## How to complete this task
Copy every line in the records below that contains the word "Locate".
── Records for the task
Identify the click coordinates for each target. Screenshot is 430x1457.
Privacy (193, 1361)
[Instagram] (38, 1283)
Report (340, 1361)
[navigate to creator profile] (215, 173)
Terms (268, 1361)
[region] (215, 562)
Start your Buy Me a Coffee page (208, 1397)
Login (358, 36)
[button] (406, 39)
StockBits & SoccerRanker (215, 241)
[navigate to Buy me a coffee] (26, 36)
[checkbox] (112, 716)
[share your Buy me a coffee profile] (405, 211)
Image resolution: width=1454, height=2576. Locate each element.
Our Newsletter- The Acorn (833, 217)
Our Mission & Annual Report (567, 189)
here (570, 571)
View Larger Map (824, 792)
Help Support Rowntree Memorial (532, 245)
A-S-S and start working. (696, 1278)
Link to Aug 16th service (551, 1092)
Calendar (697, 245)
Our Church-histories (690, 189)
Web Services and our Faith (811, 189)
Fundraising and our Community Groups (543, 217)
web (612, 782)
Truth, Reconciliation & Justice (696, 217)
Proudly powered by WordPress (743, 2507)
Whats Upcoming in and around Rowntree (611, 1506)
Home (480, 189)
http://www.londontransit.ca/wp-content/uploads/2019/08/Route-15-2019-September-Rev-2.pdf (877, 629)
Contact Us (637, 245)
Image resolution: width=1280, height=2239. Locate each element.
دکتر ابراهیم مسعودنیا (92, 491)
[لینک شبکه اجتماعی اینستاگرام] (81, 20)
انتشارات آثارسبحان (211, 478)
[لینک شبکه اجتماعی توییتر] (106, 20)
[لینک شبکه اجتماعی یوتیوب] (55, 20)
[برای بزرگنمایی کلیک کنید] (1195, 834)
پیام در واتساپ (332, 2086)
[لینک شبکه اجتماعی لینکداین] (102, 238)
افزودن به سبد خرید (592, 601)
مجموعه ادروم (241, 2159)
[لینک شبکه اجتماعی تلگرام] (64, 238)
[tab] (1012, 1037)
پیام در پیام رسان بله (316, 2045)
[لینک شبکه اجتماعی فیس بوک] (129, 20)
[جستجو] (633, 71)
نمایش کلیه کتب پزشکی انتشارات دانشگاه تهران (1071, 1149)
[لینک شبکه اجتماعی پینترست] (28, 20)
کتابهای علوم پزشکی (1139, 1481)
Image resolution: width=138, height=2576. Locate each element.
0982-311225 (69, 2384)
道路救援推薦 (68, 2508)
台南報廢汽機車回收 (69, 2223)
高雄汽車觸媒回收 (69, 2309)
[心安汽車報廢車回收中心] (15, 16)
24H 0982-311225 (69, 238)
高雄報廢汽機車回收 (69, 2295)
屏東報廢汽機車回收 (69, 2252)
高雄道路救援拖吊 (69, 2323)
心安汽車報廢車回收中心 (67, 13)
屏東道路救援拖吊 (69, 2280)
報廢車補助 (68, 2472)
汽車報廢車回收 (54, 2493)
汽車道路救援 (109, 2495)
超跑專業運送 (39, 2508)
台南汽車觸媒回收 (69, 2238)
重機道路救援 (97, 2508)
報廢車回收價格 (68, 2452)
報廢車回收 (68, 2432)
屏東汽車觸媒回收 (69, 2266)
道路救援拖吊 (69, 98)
────
## Written response
Image resolution: width=1454, height=2576. Locate each element.
Image resolution: width=1280, height=2239. Locate each element.
Image resolution: width=138, height=2576. Locate each element.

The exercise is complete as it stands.